→ **WHAT NEEDS TO BE DONE**
Starting at the top of the entries below, print each line exactly until the line with "Given: Click the WeChat logo in the watermark" has been printed too.

→ **TASK INPUTS**

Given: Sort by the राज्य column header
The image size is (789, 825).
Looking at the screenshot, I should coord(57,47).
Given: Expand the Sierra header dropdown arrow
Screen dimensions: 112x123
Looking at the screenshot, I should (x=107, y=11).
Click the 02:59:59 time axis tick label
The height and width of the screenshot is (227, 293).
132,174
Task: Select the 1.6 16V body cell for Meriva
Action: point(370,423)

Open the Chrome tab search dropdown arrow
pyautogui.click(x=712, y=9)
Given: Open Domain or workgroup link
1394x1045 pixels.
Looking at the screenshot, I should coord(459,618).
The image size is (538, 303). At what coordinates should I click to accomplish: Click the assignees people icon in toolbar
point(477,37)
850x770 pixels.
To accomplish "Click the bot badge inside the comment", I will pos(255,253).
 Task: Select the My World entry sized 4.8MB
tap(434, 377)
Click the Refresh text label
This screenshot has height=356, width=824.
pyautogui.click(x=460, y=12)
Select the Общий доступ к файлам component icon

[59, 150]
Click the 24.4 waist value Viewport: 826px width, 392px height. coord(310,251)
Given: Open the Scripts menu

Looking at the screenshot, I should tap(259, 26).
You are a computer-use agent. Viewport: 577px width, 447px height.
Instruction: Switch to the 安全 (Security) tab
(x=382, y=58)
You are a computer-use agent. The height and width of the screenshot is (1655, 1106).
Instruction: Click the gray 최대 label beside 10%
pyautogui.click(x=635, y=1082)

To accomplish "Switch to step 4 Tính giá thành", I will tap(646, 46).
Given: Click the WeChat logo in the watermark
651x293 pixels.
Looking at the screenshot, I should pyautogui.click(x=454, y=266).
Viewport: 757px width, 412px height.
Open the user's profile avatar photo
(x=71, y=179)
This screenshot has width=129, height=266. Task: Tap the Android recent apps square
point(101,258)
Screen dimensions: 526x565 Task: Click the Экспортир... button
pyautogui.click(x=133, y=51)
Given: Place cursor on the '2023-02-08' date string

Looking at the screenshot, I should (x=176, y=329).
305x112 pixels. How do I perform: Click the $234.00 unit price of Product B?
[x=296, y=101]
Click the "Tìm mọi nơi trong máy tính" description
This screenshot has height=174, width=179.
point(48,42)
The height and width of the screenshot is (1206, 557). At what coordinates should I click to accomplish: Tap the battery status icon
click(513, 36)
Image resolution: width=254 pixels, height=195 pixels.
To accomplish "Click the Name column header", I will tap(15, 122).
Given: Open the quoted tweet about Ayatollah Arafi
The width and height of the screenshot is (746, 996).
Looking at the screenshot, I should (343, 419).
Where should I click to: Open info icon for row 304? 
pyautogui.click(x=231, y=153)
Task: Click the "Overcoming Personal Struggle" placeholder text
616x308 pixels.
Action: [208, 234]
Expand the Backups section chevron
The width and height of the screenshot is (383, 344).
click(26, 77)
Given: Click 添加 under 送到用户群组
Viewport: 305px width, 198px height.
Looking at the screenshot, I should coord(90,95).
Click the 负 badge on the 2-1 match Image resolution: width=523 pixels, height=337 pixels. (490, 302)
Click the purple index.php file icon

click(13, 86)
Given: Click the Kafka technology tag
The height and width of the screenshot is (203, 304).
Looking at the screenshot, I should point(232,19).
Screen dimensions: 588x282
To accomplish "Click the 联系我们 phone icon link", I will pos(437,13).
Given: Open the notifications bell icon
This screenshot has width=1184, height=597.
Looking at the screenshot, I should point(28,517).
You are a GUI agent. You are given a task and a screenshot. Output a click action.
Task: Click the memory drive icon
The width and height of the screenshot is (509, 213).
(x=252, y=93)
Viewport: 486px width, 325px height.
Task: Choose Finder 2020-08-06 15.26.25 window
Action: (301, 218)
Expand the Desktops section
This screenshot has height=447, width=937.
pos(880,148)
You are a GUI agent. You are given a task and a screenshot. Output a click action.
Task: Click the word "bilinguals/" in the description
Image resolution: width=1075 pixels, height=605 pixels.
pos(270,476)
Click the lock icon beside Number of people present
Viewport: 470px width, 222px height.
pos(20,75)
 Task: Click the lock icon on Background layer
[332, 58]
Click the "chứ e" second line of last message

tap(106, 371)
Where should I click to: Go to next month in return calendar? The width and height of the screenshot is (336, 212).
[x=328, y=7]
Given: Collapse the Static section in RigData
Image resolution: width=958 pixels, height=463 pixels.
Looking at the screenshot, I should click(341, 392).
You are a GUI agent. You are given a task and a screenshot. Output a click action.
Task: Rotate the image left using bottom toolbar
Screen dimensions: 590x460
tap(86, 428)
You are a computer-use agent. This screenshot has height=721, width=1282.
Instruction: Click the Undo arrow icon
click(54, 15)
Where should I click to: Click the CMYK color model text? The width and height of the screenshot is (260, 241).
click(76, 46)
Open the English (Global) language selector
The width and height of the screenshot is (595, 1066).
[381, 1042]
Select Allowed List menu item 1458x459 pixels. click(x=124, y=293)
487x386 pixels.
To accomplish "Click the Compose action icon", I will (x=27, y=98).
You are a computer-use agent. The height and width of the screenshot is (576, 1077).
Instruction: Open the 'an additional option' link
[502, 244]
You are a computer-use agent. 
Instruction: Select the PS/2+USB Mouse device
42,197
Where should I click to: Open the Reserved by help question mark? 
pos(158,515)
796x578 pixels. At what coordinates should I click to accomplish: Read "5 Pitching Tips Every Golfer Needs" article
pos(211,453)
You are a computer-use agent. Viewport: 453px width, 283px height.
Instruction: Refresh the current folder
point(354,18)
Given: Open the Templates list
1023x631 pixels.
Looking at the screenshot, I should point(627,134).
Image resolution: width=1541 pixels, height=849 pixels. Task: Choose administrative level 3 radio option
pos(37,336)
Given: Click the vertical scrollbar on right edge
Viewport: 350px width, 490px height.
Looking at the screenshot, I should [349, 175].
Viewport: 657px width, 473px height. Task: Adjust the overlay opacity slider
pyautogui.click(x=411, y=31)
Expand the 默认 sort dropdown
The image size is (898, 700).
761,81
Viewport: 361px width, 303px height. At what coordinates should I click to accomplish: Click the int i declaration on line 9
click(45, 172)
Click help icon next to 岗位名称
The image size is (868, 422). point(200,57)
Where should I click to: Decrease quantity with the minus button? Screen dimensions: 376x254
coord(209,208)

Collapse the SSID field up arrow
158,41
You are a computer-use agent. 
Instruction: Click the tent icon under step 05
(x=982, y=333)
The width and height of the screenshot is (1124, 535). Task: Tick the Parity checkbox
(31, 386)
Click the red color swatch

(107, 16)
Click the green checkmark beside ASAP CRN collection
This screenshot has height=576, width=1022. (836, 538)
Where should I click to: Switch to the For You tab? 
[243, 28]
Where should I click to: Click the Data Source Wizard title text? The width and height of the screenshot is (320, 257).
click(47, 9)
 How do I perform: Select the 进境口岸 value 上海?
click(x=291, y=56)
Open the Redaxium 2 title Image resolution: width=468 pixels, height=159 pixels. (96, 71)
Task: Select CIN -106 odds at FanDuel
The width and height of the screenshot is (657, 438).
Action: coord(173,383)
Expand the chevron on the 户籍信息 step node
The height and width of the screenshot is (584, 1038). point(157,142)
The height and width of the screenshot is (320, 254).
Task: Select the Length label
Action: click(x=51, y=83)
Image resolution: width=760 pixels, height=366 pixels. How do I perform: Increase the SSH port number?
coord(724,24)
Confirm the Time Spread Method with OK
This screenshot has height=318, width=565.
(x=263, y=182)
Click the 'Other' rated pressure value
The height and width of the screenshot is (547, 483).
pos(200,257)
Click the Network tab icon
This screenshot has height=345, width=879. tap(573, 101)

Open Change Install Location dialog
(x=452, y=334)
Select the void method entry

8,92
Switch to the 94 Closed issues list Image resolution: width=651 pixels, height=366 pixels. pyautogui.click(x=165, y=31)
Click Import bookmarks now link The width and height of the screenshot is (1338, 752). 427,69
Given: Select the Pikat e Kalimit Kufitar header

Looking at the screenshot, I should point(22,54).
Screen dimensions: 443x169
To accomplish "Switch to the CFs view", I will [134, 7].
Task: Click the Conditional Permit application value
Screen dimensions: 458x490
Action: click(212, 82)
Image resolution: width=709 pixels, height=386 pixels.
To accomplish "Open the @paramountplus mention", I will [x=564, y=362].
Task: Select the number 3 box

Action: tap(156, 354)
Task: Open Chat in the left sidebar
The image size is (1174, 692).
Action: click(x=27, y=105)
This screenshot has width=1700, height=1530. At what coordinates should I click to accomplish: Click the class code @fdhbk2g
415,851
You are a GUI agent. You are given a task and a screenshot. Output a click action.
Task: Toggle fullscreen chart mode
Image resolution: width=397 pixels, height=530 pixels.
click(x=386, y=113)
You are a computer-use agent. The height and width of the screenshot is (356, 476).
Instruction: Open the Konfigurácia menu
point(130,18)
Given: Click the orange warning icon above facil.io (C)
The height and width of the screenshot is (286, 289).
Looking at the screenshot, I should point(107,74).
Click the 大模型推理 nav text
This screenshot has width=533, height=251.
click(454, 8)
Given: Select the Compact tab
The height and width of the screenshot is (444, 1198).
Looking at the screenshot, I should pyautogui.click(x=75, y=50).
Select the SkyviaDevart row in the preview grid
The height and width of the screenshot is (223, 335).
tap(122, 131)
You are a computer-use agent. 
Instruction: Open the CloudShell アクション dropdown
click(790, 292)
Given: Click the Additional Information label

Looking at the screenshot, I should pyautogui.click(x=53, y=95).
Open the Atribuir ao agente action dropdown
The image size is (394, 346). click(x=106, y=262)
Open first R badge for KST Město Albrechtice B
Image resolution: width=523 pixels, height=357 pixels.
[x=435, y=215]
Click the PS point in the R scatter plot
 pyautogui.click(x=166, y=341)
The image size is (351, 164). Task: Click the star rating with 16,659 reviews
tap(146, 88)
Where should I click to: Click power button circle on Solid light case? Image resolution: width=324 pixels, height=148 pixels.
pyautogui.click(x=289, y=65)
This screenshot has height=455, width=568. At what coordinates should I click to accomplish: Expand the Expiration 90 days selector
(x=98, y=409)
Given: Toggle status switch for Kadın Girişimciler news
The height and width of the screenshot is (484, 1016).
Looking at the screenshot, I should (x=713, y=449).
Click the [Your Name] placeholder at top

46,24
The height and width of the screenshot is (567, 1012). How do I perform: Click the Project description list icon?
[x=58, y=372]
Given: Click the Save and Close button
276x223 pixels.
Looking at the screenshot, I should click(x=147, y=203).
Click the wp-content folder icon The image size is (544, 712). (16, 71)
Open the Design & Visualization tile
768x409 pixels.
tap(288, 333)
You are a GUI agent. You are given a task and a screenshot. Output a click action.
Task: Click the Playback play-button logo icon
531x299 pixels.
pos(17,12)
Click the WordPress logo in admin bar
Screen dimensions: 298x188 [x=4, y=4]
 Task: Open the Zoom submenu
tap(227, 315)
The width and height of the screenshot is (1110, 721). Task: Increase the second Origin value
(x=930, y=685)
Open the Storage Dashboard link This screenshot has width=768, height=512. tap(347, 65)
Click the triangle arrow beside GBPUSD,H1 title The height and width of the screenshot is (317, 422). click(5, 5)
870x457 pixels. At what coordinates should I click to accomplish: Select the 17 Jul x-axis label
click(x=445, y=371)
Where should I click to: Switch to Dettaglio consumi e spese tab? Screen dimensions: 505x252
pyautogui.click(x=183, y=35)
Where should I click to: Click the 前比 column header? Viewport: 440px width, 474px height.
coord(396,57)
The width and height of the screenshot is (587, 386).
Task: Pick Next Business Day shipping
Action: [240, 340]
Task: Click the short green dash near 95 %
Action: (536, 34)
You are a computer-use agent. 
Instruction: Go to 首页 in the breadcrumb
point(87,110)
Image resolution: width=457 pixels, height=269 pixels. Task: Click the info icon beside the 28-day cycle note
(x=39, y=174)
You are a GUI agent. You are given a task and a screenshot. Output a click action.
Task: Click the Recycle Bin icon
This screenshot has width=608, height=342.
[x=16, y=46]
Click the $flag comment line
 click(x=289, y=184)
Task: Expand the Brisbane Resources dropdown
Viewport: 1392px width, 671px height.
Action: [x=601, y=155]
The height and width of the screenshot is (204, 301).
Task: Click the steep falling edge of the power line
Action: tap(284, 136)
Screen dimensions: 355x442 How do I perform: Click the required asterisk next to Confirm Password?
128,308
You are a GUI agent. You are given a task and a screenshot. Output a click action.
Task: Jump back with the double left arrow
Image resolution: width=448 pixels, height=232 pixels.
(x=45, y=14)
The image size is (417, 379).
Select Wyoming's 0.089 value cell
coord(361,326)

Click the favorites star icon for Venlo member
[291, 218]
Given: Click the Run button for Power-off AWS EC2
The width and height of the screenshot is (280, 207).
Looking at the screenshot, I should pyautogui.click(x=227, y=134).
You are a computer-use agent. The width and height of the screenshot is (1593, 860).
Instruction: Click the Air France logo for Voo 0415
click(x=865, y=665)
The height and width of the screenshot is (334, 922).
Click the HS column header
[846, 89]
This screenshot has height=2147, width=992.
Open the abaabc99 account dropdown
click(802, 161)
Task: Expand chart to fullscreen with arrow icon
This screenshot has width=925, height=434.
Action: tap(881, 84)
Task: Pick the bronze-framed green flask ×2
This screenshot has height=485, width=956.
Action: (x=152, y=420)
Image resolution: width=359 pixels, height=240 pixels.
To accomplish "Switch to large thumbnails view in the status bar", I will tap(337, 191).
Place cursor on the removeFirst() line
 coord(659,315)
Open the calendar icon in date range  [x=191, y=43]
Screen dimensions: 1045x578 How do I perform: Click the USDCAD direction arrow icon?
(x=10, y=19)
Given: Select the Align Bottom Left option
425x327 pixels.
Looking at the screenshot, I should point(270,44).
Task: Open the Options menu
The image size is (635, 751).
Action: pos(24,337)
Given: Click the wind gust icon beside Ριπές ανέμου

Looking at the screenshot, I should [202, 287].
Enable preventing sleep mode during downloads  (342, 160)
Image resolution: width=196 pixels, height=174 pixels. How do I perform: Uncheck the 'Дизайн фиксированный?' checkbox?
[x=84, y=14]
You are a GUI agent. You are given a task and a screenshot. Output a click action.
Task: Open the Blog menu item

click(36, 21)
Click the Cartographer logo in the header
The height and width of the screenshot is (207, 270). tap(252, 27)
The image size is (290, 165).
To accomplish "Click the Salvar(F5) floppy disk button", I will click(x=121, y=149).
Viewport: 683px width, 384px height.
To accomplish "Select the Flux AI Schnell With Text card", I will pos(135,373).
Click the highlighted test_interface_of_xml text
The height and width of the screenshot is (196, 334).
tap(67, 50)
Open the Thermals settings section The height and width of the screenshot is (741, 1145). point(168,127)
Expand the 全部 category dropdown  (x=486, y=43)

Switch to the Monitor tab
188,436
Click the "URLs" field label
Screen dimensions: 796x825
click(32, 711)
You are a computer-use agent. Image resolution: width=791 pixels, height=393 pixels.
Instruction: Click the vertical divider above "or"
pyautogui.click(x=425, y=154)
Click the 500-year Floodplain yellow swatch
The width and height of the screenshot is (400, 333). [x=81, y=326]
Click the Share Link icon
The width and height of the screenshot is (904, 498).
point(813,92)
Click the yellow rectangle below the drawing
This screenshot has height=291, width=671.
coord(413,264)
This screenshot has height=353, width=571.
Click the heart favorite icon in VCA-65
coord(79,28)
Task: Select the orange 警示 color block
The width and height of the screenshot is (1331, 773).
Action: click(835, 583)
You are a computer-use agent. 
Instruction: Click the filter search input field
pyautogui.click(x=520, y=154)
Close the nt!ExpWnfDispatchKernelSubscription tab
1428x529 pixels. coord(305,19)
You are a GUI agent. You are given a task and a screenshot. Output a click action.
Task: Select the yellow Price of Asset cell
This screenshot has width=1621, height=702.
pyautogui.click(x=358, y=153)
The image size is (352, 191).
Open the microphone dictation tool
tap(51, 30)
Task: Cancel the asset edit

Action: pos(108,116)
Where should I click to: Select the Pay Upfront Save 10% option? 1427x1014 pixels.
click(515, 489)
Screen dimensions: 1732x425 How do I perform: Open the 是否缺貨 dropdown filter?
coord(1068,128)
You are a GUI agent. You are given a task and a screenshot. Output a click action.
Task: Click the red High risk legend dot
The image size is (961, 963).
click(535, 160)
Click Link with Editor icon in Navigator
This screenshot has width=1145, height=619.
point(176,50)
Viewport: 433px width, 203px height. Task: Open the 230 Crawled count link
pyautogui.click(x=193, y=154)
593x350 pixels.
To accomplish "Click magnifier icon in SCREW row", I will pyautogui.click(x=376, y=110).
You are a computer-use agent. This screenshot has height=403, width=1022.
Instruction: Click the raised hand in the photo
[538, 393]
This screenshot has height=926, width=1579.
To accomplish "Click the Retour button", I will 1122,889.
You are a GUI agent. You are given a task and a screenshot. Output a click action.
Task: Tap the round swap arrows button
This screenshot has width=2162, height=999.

→ **TASK ANSWER**
Given: Sort by the राज्य column header
The image size is (789, 825).
Looking at the screenshot, I should coord(57,47).
Given: Expand the Sierra header dropdown arrow
Screen dimensions: 112x123
Looking at the screenshot, I should (x=107, y=11).
Click the 02:59:59 time axis tick label
The height and width of the screenshot is (227, 293).
132,174
Task: Select the 1.6 16V body cell for Meriva
Action: point(370,423)

Open the Chrome tab search dropdown arrow
pyautogui.click(x=712, y=9)
Given: Open Domain or workgroup link
1394x1045 pixels.
Looking at the screenshot, I should coord(459,618).
The image size is (538, 303). At what coordinates should I click to accomplish: Click the assignees people icon in toolbar
point(477,37)
850x770 pixels.
To accomplish "Click the bot badge inside the comment", I will pos(255,253).
 Task: Select the My World entry sized 4.8MB
tap(434, 377)
Click the Refresh text label
This screenshot has height=356, width=824.
pyautogui.click(x=460, y=12)
Select the Общий доступ к файлам component icon

[59, 150]
Click the 24.4 waist value Viewport: 826px width, 392px height. coord(310,251)
Given: Open the Scripts menu

Looking at the screenshot, I should tap(259, 26).
You are a computer-use agent. Viewport: 577px width, 447px height.
Instruction: Switch to the 安全 (Security) tab
(x=382, y=58)
You are a computer-use agent. The height and width of the screenshot is (1655, 1106).
Instruction: Click the gray 최대 label beside 10%
pyautogui.click(x=635, y=1082)

To accomplish "Switch to step 4 Tính giá thành", I will tap(646, 46).
Given: Click the WeChat logo in the watermark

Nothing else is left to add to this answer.